There were 828 households, of which 27.1% had children under the age of 18 living with them, 46.0% were married couples living together, 10.1% had a female householder with no husband present, 4.0% had a male householder with no wife present and 39.9% were non-families. 30.0% of all households were made up of individuals, and 13.1% had someone living alone who was 65 years of age or older. The average household size was 2.31 and the average family size was 2.83.

The median age in the town was 43.4 years. 20.4% of residents were under the age of 18; 9.9% were between the ages of 18 and 24; 21.6% were from 25 to 44; 31.4% were from 45 to 64; and 16.7% were 65 years of age or older. The town was 47.7% male and 52.3% female.

===2000 census===
As of the 2000 census, there were 1,744 people, 722 households and 495 families living in the town. The population density was 596.9 PD/sqmi. There were 767 housing units at an average density of 262.5 /sqmi. The racial makeup of the town was 96.90% White, 0.11% African American, 0.86% Native American, 1.03% Asian and 1.09% from two or more races. Hispanic or Latino of any race were 0.57% of the population.

There were 722 households, out of which 29.9% had children under the age of 18 living with them, 54.6% were married couples living together, 11.4% had a female householder with no husband present, and 31.4% were non-families. 24.1% of all households were made up of individuals, and 9.1% had someone living alone who was 65 years of age or older. The average household size was 2.41 and the average family size was 2.85.

The town's population was 23.9% under the age of 18, 7.0% from 18 to 24, 27.4% from 25 to 44, 27.2% from 45 to 64 and 14.6% who were 65 years of age or older. The median age was 40 years. For every 100 females, there were 92.3 males. For every 100 females age 18 and over, there were 88.4 males.

The median income for a household in the town was $44,519, and the median income for a family was $54,583. Males had a median income of $38,456 versus $29,432 for females. The per-capita income for the town was $24,723. About 5.1% of families and 7.6% of the population were below the poverty line, including 7.9% of those under age 18 and 6.7% of those age 65 or older.

== Education ==
In 1996, Veazie residents voted to build a new elementary and middle school. The Veazie Community School replaced the John R. Graham School, which had opened in 1924.
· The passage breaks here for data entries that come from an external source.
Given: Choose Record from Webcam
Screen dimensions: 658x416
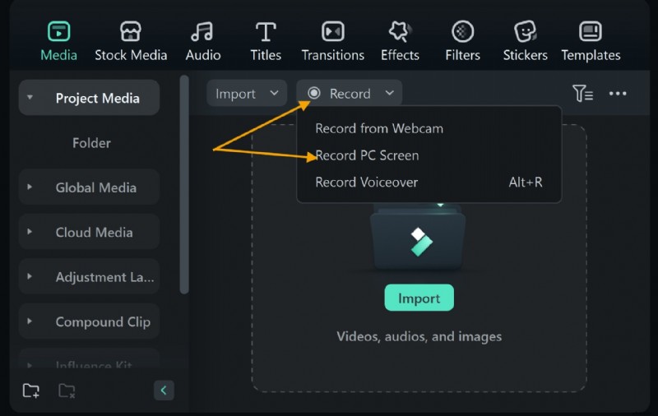Looking at the screenshot, I should (379, 128).
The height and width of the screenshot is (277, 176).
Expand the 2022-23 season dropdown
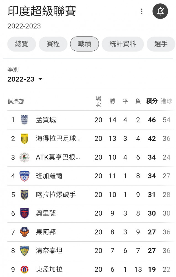tap(25, 79)
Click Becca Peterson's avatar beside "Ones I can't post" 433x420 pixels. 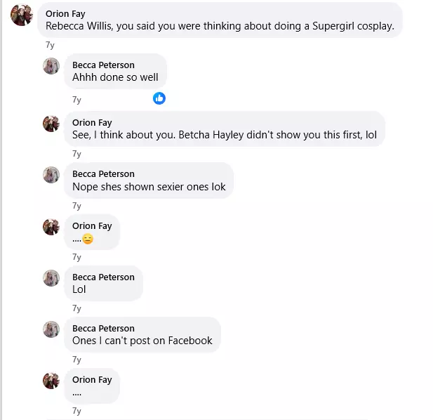[x=51, y=329]
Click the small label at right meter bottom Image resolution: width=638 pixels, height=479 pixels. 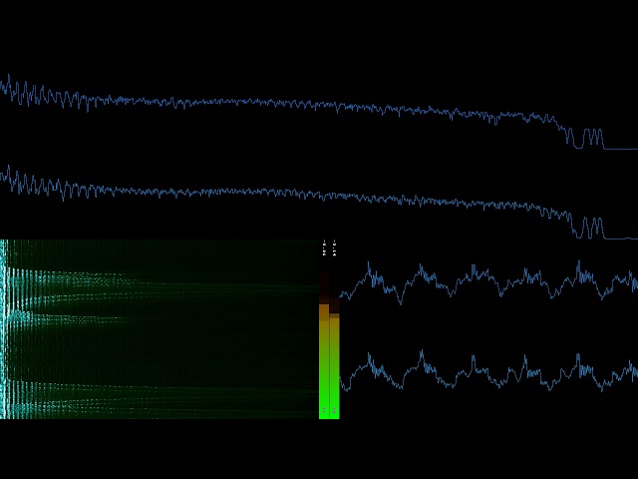(334, 411)
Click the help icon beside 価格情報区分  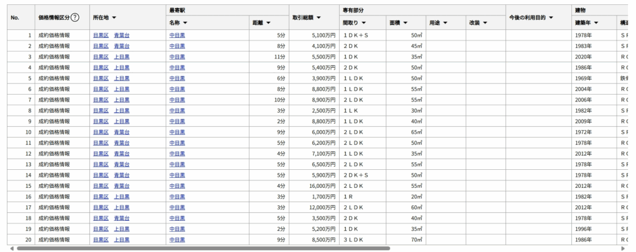(75, 17)
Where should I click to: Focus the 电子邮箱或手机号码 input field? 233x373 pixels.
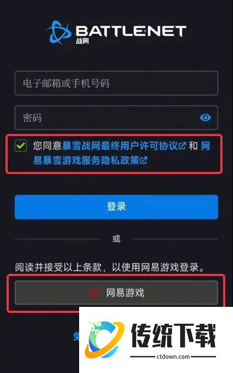[117, 83]
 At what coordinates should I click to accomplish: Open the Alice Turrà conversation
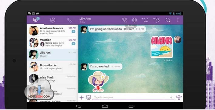pyautogui.click(x=52, y=79)
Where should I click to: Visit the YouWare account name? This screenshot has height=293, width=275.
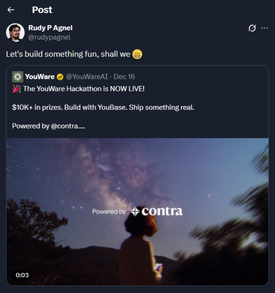[40, 77]
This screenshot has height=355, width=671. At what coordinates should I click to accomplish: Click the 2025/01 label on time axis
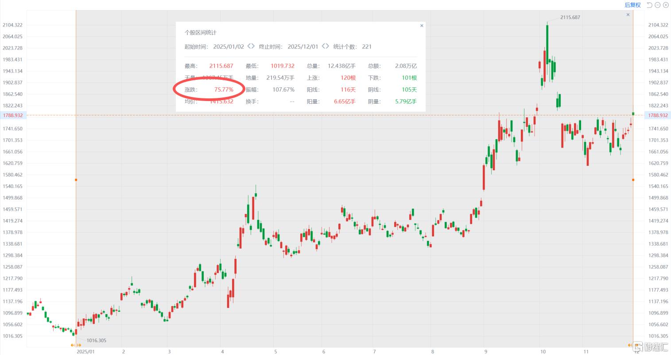[85, 351]
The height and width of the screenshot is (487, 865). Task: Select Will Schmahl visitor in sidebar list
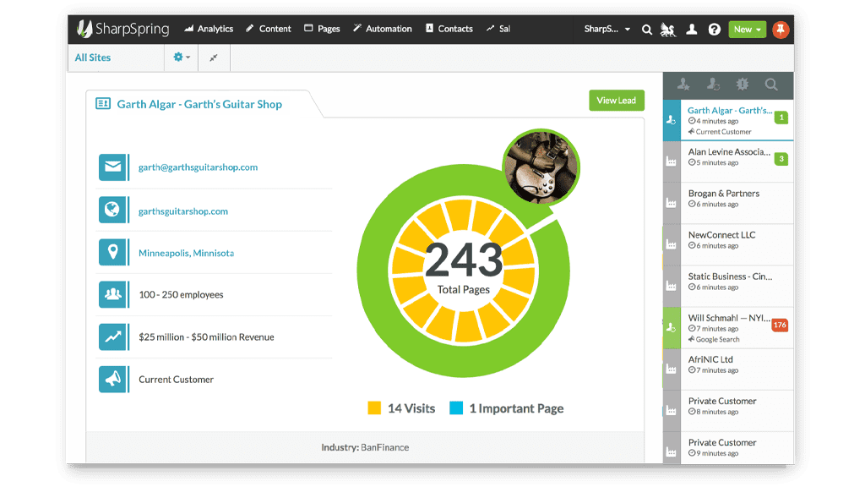pyautogui.click(x=728, y=328)
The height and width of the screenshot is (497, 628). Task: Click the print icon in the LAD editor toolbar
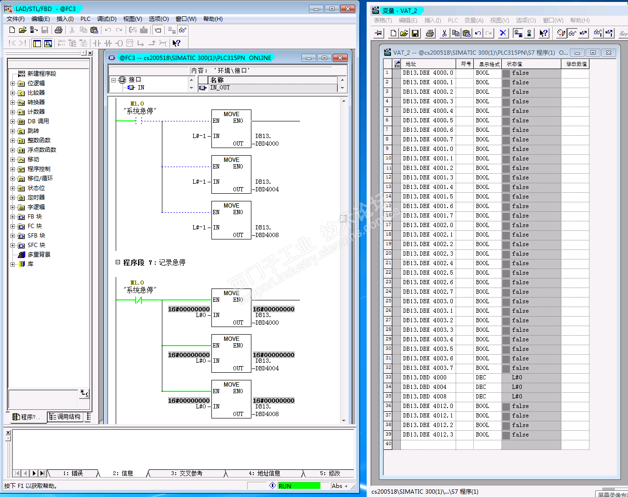point(59,30)
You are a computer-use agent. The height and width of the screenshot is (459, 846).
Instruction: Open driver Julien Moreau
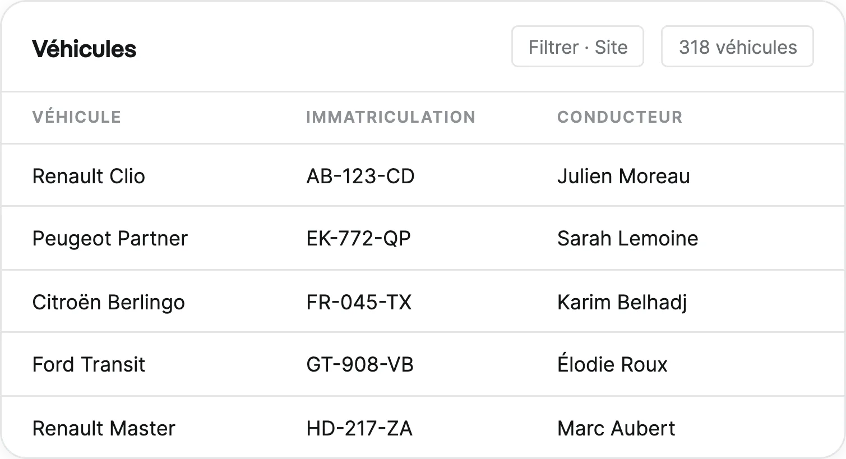click(x=623, y=176)
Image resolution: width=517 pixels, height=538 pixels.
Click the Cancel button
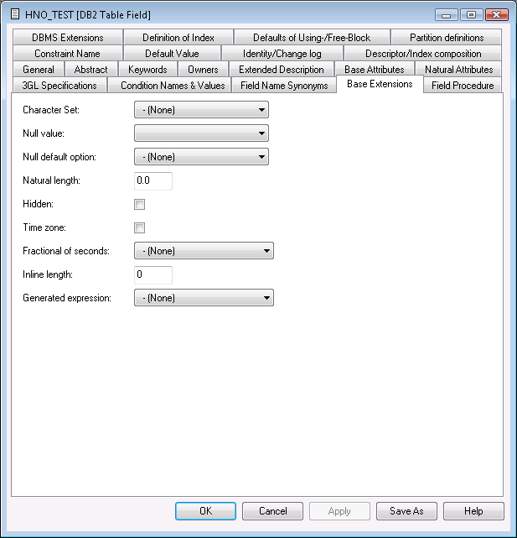point(272,511)
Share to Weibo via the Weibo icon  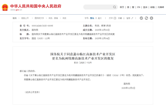tap(142, 18)
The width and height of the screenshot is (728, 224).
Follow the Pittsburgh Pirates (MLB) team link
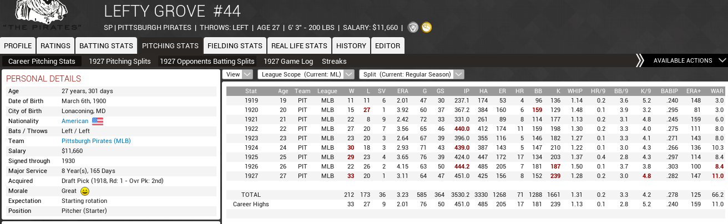(x=96, y=141)
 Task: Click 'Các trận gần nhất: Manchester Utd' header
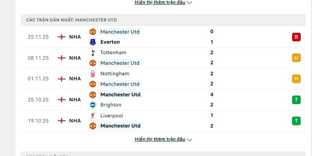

The town ran its own high school from 1896 to 1901. Since its closure, students from Veazie attend neighboring high schools in Bangor or Orono.

== Government ==
The town manager of Veazie is Mark Leonard, who also is chief of the Veazie Police Department.

Veazie is part of the 8th district of the Maine Senate, which is currently represented by Democrat Mike Tipping. The town's representative in the Maine House is Democrat Sean Faircloth, who represents the state's 24th district.